O especialista da TwentyFour espera que, à medida que as políticas de Trump se esclareçam e novos dados sobre a trajetória da inflação e do desemprego se tornem disponíveis, os mercados comecem a avaliar as taxas básicas terminais para o ciclo. “Na nossa opinião, isso ajudará a normalizar a curva e a fazer com que os rendimentos dos títulos do Tesouro de 10 anos voltem a ficar acima das taxas básicas. Portanto, não esperamos uma recuperação sustentada dos treasuries em 2025. No final das contas, acreditamos que os rendimentos variarão pouco ao longo do ano, mas esperamos mais volatilidade e, dado o intervalo de negociação que vimos em 2024, não seriam surpreendentes mínimos abaixo de 4% e máximos perto de 5%”, conclui Walsh.
O ‘Trumpismo‘
O gestor acrescenta que outros aspectos sombrios do poder trumpista podem ter contribuído para esse desencanto nos mercados. “É o caso, sobretudo, das profundas dissensões, já manifestadas, que estão enfraquecendo o lado do presidente e que preveem grande instabilidade nas políticas futuras. O primeiro episódio da grande tensão no campo republicano aconteceu em 19 de dezembro, quando a Câmara dos Representantes, de maioria republicana, rejeitou um projeto de orçamento apresentado por Trump, que foi explicitamente direcionado por Musk. Essa rejeição deixou o país à beira de um fechamento da administração federal. Foi aprovada, por pouco, uma versão modificada, à custa de concessões importantes nos aspectos mais ‘muskianos’ do orçamento, mas esse fato não fechou a lacuna no partido, que se manifestou posteriormente na questão da imigração. Algumas figuras trumpistas pediram a proibição do acesso aos vistos do tipo H-1B, concedidos para facilitar a imigração de estrangeiros com habilidades profissionais raras. Essa iniciativa enfureceu Elon Musk, que declarou estar disposto a lutar com todas as forças para garantir o uso desses vistos, essenciais para a economia da inovação, enquanto Steve Bannon, um trumpista histórico recém-saído da prisão, convidou Elon Musk ‘a sentar-se no fundo da classe’ pelo tempo necessário para entender corretamente o trumpismo”, explica Bienvenu.

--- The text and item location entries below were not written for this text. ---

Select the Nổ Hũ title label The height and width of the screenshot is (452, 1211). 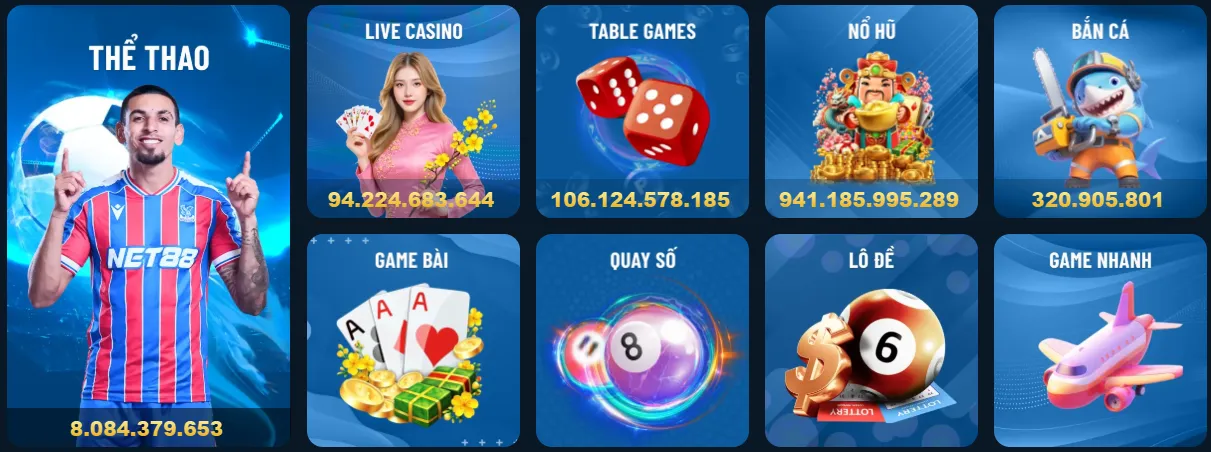pyautogui.click(x=871, y=30)
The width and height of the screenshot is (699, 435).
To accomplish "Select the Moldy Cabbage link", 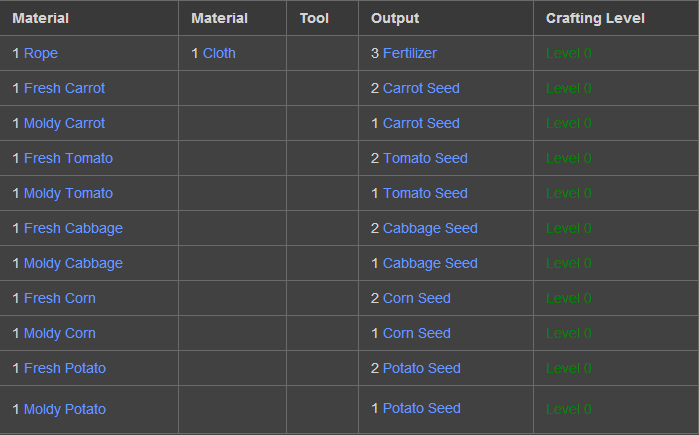I will [73, 263].
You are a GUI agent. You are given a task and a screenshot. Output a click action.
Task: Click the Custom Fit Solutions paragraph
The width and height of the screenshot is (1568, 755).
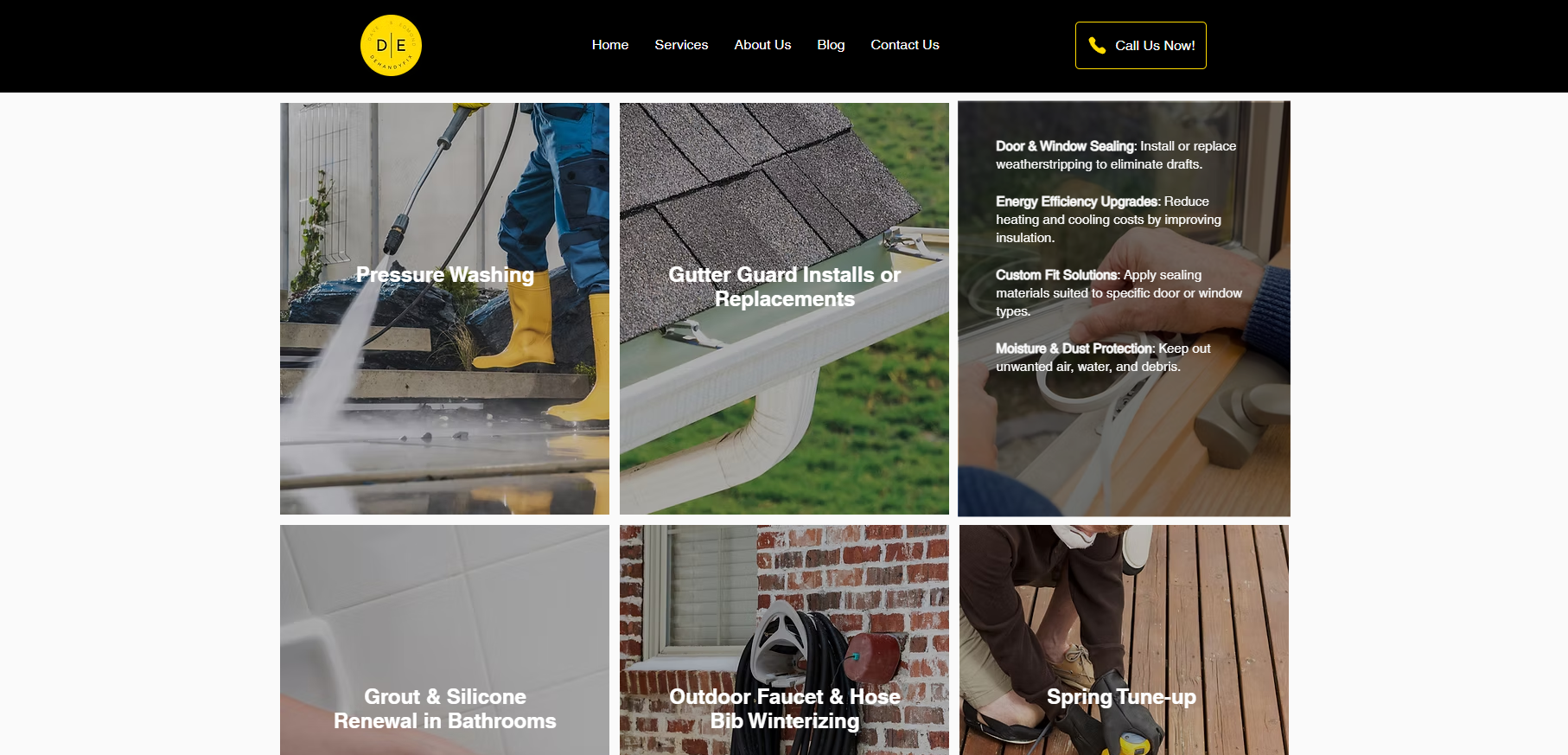tap(1119, 293)
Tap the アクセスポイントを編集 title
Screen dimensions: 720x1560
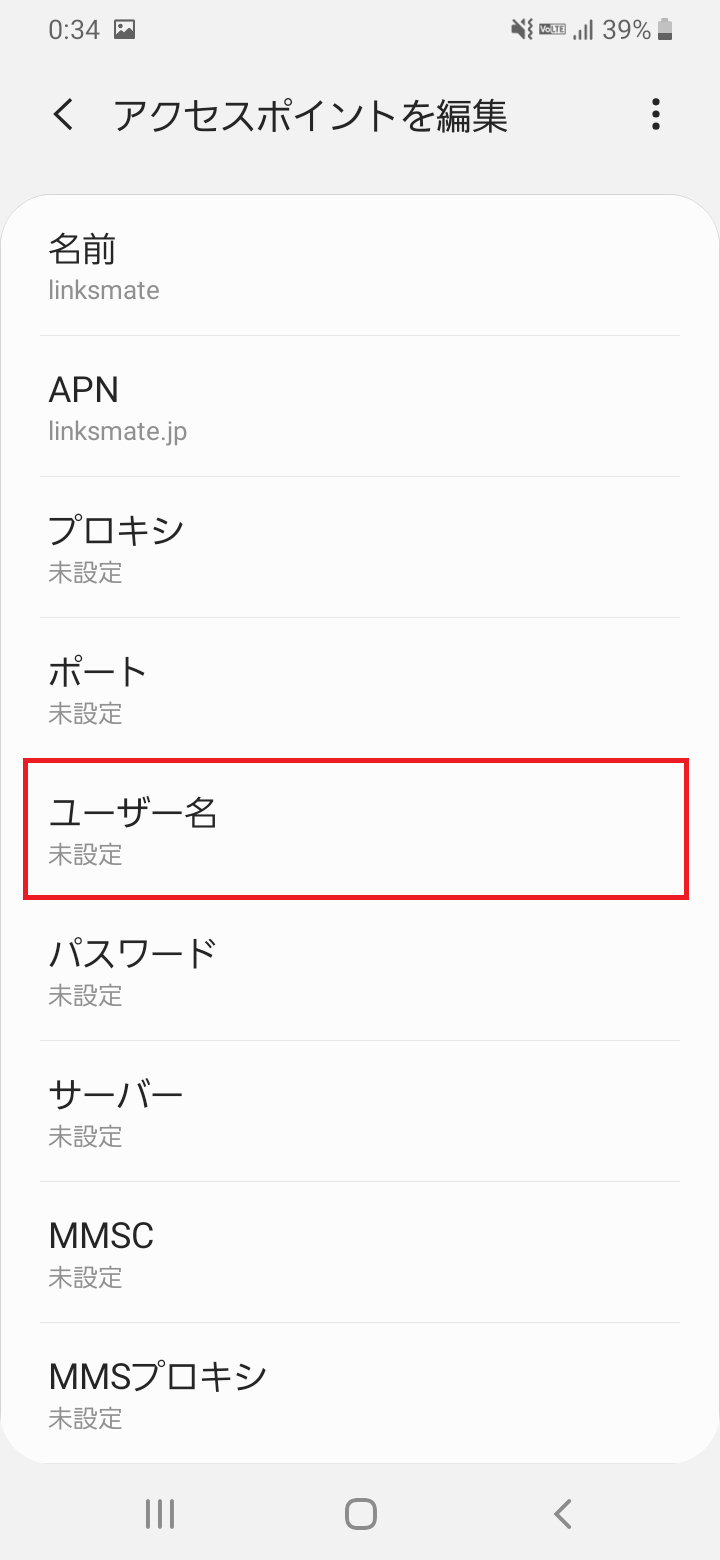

Segundo o gestor, essas profundas dissensões podem perdurar enquanto Trump tenta conciliar os interesses dos bilionários do Vale do Silício e dos “rednecks” do Meio-Oeste. “A votação de medidas cruciais, especialmente os orçamentos, pode enfrentar impasses, o que o mercado não deixará de punir. É importante não perder de vista os choques parlamentares a bordo do Tesla trumpista”, conclui.